***** Study material

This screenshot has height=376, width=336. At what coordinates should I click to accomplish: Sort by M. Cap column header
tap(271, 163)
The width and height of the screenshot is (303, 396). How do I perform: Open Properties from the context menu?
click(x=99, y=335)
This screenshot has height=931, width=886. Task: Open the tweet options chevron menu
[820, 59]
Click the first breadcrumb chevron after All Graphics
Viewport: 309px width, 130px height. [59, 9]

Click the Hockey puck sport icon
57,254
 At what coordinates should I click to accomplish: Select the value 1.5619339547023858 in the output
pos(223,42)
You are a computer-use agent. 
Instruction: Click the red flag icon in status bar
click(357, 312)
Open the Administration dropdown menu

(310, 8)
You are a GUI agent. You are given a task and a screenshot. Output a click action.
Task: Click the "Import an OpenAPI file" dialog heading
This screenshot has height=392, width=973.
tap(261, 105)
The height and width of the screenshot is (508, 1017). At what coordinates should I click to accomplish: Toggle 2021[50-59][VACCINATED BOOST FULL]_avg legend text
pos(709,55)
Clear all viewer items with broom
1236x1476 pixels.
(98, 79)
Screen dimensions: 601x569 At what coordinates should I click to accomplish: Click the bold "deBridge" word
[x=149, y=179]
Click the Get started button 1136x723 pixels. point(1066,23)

**********

== Your task ==
Lines from the one containing "Instruction: Click the" through the last line of the records, both included, are the only ones to print, each exactly as it is.

== Solution to the problem ==
Instruction: Click the red flag icon in status bar
click(357, 312)
Open the Administration dropdown menu

(310, 8)
You are a GUI agent. You are given a task and a screenshot. Output a click action.
Task: Click the "Import an OpenAPI file" dialog heading
This screenshot has height=392, width=973.
tap(261, 105)
The height and width of the screenshot is (508, 1017). At what coordinates should I click to accomplish: Toggle 2021[50-59][VACCINATED BOOST FULL]_avg legend text
pos(709,55)
Clear all viewer items with broom
1236x1476 pixels.
(98, 79)
Screen dimensions: 601x569 At what coordinates should I click to accomplish: Click the bold "deBridge" word
[x=149, y=179]
Click the Get started button 1136x723 pixels. point(1066,23)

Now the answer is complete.